Avez-vous le goût du dépaysement ?

 

Lisez le récent ouvrage de Michel Crépu, le " Tombeau de Bossuet ", publié chez Grasset. Le dépaysement est assuré, car tout semble nous éloigner de ce prélat louis-quatorzien dont la mémoire collective ne retient, au mieux, que l’oraison funèbre d’Henriette d’Angleterre ( " Madame se meurt, Madame est morte... " ) et la querelle avec Fénelon à propos du quiétisme. Qui songerait en notre fin de siècle à revenir sur un orateur sacré zélateur du droit divin, de l’absolutisme, de la société d’ordres et de l’extirpation de l’hérésie ?
Le mérite de Michel Crépu, essayiste, responsable des pages littéraires du journal La Crois, est de négliger cette approche anachronique et de chercher, derrière un discours classique qui ne nous parle plus, ce qui échappe aux modes et peut être utile à nos contemporains.. " Sous les décombres d’une époque révolue, écrit-il, il y a chez Bossuet un feu qui continue de brûler, une écriture vive et immédiate, une puissance éternelle. " Et il est vrai que, sur certains points, L’aigle de Meaux " est d’une modernité étonnante.
Ces phrases du " Sermon sur la Mort " ne pourraient-elles s’adresser à nous : " C’est une étrange faiblesse de l’esprit humain que jamais la mort ne lui soit présente, quoiqu’elle se mette en vue de tous côtés, et en mille formes diverses. On n’entend dans les funérailles que des paroles d’étonnement de ce que ce mortel est mort. "
Dans un texte rédigé lorsqu’il a 21 ans ( " Fragment sur la brièveté de la vie " ), Bossuet se fait plus personnel : " J’entre dans la vie avec la loi d’en sortir, je viens faire mon personnage, je viens me montrer comme les autres ; après il faudra disparaître. J’en vois passer devant moi, d’autres me verront passer ; ceux-là même donneront à leurs successeurs le même spectacle ; tous enfin viendront se confondre dans le même néant. "
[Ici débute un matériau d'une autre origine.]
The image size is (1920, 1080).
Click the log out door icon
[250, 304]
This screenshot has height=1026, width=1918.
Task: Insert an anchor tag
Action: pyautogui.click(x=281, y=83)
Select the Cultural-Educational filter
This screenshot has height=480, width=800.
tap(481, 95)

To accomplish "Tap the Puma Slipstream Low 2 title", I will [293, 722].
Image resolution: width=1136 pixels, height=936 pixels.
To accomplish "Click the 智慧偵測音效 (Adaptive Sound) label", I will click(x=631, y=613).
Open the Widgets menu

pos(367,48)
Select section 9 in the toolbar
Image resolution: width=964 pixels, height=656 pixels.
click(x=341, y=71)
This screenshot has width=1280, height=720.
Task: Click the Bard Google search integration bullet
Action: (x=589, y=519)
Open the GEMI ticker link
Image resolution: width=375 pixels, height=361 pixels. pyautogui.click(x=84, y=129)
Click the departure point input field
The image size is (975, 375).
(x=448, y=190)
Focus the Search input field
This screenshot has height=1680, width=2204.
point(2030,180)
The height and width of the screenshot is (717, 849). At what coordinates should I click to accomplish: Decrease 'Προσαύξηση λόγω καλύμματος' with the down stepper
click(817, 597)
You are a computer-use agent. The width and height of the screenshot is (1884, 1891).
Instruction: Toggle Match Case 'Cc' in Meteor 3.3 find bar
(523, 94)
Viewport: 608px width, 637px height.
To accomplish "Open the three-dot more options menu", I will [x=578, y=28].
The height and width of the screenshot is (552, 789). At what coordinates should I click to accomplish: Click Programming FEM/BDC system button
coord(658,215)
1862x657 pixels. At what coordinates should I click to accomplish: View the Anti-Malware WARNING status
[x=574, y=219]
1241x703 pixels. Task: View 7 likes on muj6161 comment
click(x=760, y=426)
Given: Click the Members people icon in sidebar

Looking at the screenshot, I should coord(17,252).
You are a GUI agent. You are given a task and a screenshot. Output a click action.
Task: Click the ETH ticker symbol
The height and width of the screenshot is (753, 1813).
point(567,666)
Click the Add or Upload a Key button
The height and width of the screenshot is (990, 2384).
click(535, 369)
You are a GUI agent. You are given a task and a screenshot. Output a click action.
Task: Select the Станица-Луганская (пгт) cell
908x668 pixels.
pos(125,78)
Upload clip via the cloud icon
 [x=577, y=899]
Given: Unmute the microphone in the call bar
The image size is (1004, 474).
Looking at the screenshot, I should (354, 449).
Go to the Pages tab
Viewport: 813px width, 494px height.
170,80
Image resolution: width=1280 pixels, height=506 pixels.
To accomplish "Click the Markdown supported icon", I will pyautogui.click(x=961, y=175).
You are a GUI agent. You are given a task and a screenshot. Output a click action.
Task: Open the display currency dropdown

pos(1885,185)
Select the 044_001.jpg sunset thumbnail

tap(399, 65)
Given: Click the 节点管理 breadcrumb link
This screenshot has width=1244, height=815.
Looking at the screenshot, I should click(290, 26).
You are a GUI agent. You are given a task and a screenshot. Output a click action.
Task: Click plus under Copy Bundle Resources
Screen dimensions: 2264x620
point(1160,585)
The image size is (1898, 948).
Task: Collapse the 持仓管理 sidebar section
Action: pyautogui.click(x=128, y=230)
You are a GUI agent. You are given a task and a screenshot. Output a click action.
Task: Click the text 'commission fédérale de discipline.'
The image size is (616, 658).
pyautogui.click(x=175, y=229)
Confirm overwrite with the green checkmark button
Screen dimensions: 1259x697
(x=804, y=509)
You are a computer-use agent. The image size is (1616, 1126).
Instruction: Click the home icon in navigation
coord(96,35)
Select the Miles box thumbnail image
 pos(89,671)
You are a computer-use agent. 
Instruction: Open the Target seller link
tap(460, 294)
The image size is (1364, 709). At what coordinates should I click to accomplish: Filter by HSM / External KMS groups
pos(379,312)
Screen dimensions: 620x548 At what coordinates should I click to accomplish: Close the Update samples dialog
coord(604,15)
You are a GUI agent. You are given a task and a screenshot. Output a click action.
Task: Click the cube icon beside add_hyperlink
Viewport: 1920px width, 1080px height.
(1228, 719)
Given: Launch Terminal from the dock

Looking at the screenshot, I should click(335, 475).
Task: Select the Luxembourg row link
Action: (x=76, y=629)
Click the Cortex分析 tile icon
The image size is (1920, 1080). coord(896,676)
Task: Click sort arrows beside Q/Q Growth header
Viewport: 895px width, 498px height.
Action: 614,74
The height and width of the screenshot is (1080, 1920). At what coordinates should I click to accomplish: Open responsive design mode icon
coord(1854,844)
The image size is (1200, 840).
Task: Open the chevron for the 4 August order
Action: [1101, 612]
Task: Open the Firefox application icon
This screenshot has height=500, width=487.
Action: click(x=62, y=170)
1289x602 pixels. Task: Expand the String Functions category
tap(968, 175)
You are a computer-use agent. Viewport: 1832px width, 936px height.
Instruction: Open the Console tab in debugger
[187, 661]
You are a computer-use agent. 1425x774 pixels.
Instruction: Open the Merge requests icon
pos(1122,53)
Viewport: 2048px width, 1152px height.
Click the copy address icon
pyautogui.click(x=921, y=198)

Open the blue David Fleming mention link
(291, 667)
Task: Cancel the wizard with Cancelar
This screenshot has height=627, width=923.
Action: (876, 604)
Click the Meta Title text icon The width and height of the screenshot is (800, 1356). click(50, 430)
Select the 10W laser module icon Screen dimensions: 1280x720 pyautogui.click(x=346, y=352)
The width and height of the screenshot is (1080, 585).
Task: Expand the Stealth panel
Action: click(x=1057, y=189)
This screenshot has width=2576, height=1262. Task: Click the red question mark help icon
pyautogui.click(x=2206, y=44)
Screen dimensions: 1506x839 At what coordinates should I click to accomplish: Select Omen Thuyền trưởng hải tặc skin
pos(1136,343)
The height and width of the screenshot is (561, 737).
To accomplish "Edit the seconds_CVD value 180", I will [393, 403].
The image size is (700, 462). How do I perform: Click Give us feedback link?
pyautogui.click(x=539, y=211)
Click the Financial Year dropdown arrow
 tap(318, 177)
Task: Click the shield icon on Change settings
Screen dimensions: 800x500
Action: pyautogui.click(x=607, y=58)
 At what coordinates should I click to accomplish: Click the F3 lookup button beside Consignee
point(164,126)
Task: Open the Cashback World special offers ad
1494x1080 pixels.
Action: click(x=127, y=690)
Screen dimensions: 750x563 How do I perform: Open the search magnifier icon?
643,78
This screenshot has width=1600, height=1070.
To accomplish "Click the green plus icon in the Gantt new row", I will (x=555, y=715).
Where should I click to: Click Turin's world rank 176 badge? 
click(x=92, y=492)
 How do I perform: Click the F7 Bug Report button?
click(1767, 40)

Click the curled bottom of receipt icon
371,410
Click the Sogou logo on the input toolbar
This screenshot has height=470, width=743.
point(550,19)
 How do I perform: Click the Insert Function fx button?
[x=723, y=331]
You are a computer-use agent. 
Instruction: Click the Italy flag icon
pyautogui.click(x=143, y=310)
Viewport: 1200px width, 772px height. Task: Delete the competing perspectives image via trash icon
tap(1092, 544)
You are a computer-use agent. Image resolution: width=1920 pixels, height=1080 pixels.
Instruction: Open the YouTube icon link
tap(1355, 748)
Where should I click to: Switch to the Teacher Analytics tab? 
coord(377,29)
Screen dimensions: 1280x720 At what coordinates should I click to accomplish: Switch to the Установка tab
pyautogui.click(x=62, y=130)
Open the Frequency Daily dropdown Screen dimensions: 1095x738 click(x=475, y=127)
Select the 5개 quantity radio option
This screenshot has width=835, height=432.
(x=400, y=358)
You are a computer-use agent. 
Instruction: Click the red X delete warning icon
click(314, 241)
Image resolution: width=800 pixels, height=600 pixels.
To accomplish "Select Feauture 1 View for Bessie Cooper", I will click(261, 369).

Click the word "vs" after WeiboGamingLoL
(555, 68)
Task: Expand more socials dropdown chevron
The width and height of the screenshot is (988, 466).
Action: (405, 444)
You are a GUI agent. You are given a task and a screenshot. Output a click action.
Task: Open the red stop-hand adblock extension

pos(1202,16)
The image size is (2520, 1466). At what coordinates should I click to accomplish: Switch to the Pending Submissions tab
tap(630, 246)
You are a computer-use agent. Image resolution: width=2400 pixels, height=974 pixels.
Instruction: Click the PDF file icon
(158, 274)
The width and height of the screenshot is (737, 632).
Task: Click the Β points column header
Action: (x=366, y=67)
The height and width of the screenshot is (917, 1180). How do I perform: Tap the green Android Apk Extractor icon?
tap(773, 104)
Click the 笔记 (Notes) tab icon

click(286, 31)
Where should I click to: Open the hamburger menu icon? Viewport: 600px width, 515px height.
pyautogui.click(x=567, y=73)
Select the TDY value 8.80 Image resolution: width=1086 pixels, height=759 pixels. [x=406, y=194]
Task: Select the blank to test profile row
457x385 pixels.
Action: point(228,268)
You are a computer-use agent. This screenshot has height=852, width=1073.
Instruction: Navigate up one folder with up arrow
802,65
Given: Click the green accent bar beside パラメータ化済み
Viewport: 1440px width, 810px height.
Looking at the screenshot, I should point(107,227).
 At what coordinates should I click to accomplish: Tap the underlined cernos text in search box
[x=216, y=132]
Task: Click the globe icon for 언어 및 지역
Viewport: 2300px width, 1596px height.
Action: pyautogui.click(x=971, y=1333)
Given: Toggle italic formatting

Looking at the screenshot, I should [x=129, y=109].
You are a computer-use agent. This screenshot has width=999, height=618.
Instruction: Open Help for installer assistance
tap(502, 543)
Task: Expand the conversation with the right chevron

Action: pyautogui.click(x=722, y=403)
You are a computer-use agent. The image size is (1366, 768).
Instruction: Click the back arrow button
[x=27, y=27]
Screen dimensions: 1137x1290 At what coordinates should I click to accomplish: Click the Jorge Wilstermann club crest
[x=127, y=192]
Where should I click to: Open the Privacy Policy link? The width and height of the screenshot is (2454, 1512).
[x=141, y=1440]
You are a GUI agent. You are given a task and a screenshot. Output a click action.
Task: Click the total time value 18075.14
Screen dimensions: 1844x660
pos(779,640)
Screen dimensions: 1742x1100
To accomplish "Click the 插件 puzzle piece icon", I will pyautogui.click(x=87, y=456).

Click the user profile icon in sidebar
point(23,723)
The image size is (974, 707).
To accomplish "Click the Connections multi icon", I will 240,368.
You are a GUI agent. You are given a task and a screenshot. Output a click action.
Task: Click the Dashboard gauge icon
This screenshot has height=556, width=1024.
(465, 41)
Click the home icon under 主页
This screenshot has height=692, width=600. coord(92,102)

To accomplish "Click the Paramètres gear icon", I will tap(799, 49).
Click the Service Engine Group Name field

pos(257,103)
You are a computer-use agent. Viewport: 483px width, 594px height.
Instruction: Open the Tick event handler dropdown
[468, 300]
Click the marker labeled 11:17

Notre discours sur l’exclusion pourrait se nourrir des belles périodes du sermon " bossuetien " : " Quelle injustice, mes frères, que les pauvres portent tout le fardeau et que tout le poids des misères aille fondre sur leurs épaules ! S’ils s’en plaignent, et s’ils murmurent contre la Providence divine, Seigneur, permettez-moi de le dire, c’est avec quelque couleur de justice : car, étant tous pétris d’une même masse, et ne pouvant pas y avoir de grande différence entre de la boue et de la boue, pourquoi verrions-nous d’un côté la joie, la faveur, l’espérance ; et de l’autre la tristesse, et le désespoir, et l’extrême nécessité ; et encore le mépris et la servitude ? "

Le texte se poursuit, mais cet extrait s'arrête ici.